Again below code to access the actual web service by sending the token as parameter :
try {
TrustManager[] trustAllCerts = new TrustManager[] {
new X509TrustManager() {
public java.security.cert.X509Certificate[] getAcceptedIssuers() {
return null;
}
public void checkClientTrusted(X509Certificate[] certs, String authType) { }
public void checkServerTrusted(X509Certificate[] certs, String authType) { }
}
};
SSLContext sc = SSLContext.getInstance(“SSL”);
sc.init(null, trustAllCerts, new java.security.SecureRandom());
HttpsURLConnection.setDefaultSSLSocketFactory(sc.getSocketFactory());
HostnameVerifier allHostsValid = new HostnameVerifier() {
public boolean verify(String hostname, SSLSession session) {
return true;
}
};
// Install the all-trusting host verifier
HttpsURLConnection.setDefaultHostnameVerifier(allHostsValid);
/*
* end of the fix
*/
URL url = new URL(“https://test/api/Request/GetByNumber/1700594”);
HttpURLConnection conn = (HttpURLConnection)url.openConnection();
conn.setDoOutput(true);
conn.setRequestMethod(“GET”);
conn.setRequestProperty(“authorization”, “Bearer ” + token);
conn.setRequestProperty(“accept”, “application/json”);
conn.setRequestProperty(“cache-control”, “no-cache”);
int responseCode = conn.getResponseCode();
System.out.println(“\nSending ‘GET’ request to URL : ” + url);
System.out.println(“Response Code : ” + responseCode);
BufferedReader in = new BufferedReader(
new InputStreamReader(conn.getInputStream()));
String inputLine;
StringBuffer response = new StringBuffer();
while ((inputLine = in.readLine()) != null) {
response.append(inputLine);
}
in.close();
JSONObject obj = (JSONObject)new JSONParser().parse(response.toString());
String status = (String)obj.get(“Status”);
System.out.println(“status “+status);
JSONArray rooms = (JSONArray)obj.get(“Rooms”);
Iterator iterator = rooms.iterator();
while (iterator.hasNext()) {
JSONObject roomInfo = (JSONObject)iterator.next();
This JSON array is the sample code we have used in our application to get the data from the web service and to create rows and display in our adf table.

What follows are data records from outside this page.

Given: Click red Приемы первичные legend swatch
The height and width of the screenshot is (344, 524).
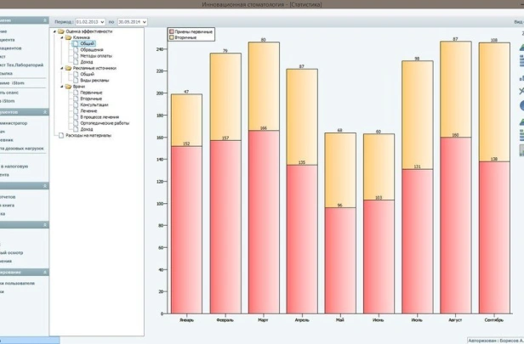Looking at the screenshot, I should tap(173, 31).
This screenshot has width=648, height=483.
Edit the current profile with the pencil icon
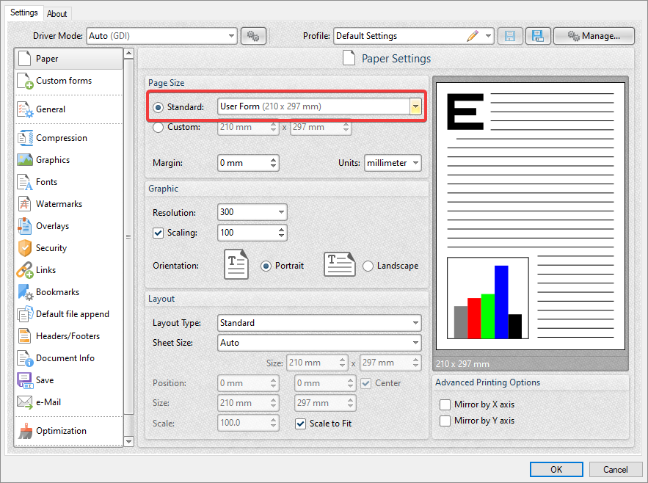click(x=473, y=35)
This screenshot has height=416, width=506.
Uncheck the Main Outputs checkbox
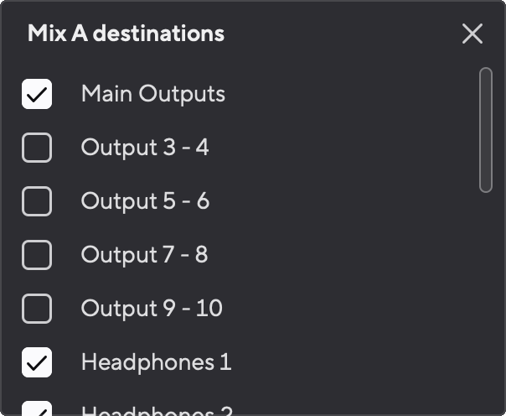[37, 94]
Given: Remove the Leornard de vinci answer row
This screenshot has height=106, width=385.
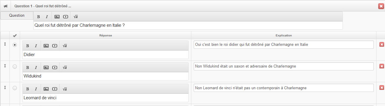Looking at the screenshot, I should pos(381,88).
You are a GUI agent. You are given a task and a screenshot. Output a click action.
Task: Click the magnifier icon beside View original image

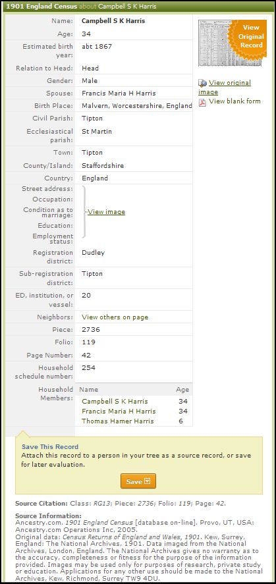click(203, 83)
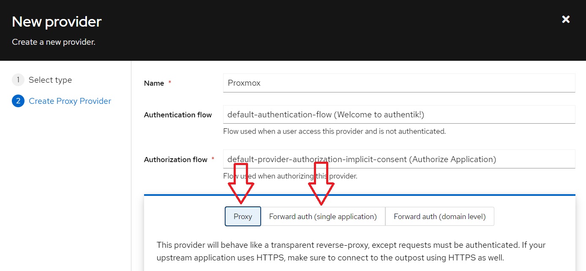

For this we need to set the proxy settings in Jdeveloper to bypass the security while running in jdev.
Preferences –> Web Browser and Proxy –>
Check Http Proxy server and specify the proxy host details and exceptions.
This setting is fine while running in local jdev.
When we deploy this adf application on web logic, we got another issue related to weblogic security.
javax.net.ssl.SSLKeyException: FATAL Alert:BAD CERTIFICATE – A Corrupt and unuseable certificate was received.
To resolve this we need to do some configuration in weblogic admin console :
Environment –> Servers –> Integration/Admin server –> SSL –> Advanced –>
Hostname Verification : Custom Hostname verifier
Custom Hostname Verifier: weblogic.security.utils.SSLWLSWildcardHostnameVerifier
Like below :
Thats enough. We could invoke SSL secured webservice from ADF web application.